What the educated German soldier thinks about the war, how he is affected by the strain and the brutalities and the heroisms of life consequent of it, is described with a fresh, powerful vividness in a book of war letters from German students issued under the editorship of Professor Philipp Witkop, of Freiburg ("Kriegsbriefe Deutscher Studenten"). Translations of some of the impressions on the German youth are here presented.

I—"DRIVEN TO DEATH BY ME"

Of the worst of all I have not written.... It is not the slaying, not the mounds of dead, which we are always passing, and not the wounded (they have the morphine needle and they lie quiet and peaceful in the straw of the requisitioned peasant carts). To me the worst is the distress and suffering to which man and beast are constantly subjected by the terrible strain. We have just buried my first mount, a glorious animal, virtually driven to his death. Driven to death by me! Can you imagine that a person as peaceable as I could find it possible to drive a horse to death with whip and spurs?

There is no help for it. The word is forward—always forward!

Oh, this everlasting driving on!

One stands beside a team that can go no further and compels the drivers, with kindness or threats, to force the impossible out of the horses. The poor animals are all in, but one grabs the whip himself and mercilessly beats away at the miserable beasts till they move again. That is the shocking thing—that one is constantly compelled to make demands upon the poor animals to which they are not equal. Everything here is beyond one's strength. The impossible is made possible. It must go—till something or other breaks.

Or picture this to yourself: Shaken with fever and with burning eyes, a boy comes to me, whimpering—he can endure no more—and I ride into him and drive him back to the front. Can you picture that? But it must be!

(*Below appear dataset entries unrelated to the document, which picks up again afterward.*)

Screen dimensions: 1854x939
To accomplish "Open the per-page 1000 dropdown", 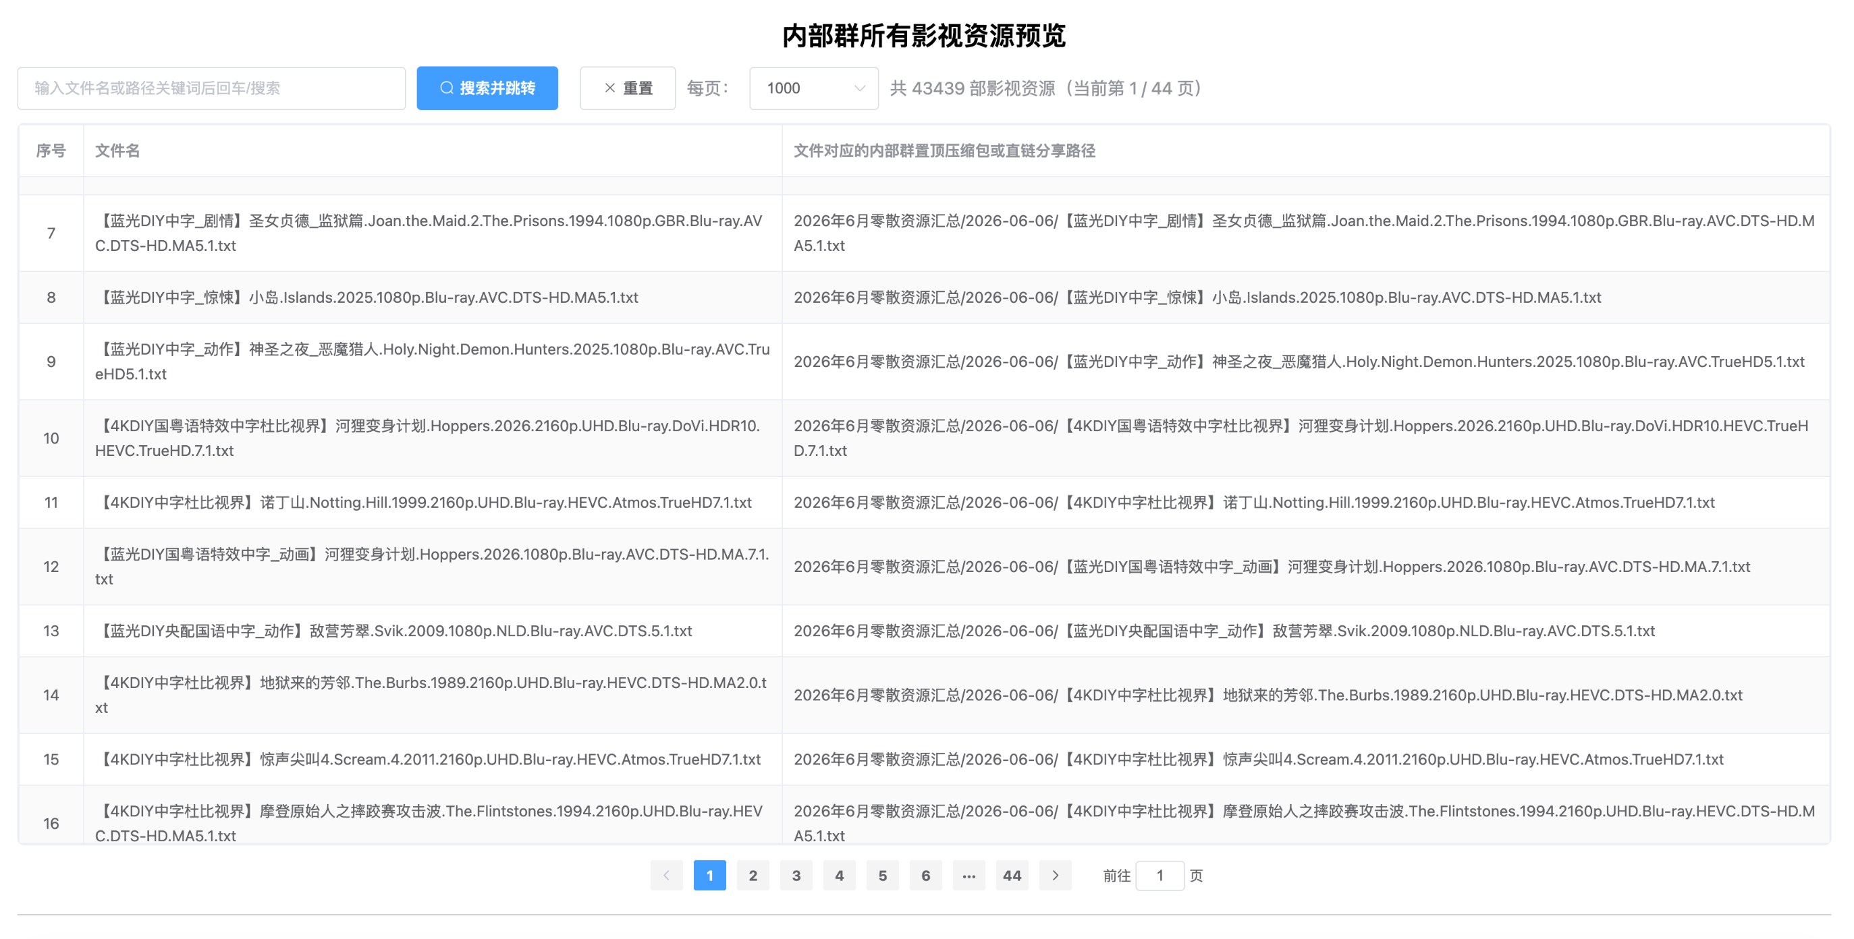I will coord(813,88).
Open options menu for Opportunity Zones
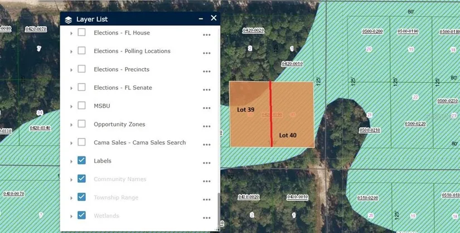This screenshot has height=233, width=460. (x=206, y=126)
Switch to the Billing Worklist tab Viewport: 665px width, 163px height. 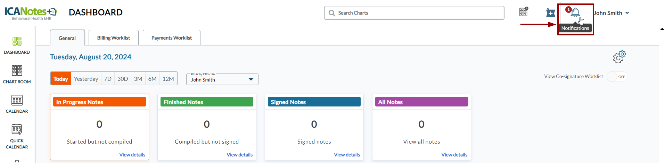coord(114,38)
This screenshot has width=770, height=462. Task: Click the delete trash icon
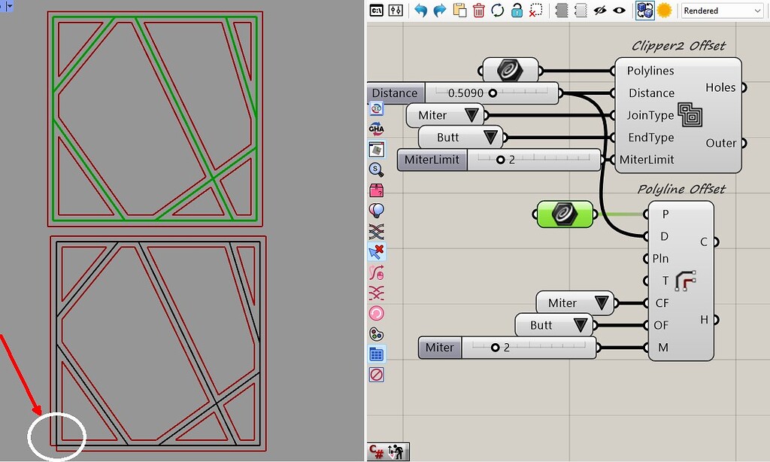point(479,10)
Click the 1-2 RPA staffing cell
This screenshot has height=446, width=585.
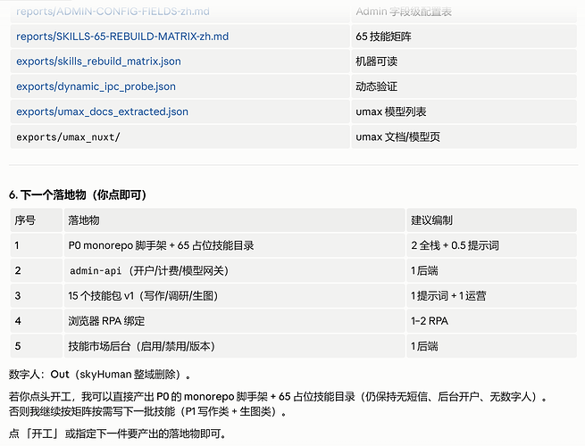tap(491, 321)
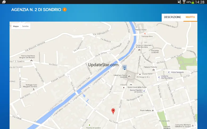Tap the Banca Popolare di Sondrio euro icon
This screenshot has width=207, height=129.
(x=144, y=91)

Everything here is beyond one's strength. My God! We ourselves must do impossible things. But can one demand that of the others? We know that the struggle is for the German idea in the world—that it is to defend German understanding, German perception against the onslaught of Asiatic barbarism and Romanic indifference. We know what is on the cards if we do not do our utmost.

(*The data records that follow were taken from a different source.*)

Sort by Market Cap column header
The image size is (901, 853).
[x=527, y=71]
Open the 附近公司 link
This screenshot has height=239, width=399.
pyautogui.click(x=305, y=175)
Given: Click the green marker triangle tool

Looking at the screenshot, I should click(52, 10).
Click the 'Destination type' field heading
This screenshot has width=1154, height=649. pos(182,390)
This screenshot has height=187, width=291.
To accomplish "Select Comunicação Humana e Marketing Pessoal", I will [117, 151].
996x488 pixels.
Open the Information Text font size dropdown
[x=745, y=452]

But the men? How often since we came to this God-forsaken region did we tell ourselves that it was impossible to go forward at night. It is really impossible. And then came an order—an order which could not be carried out during the day, so it went at night. It went because it must. Because "the order" is the great unavoidable—something that must be carried out—Fate, the all-determining. We know what "the order" means now! It is that which gives our people the ascendancy over the whole world.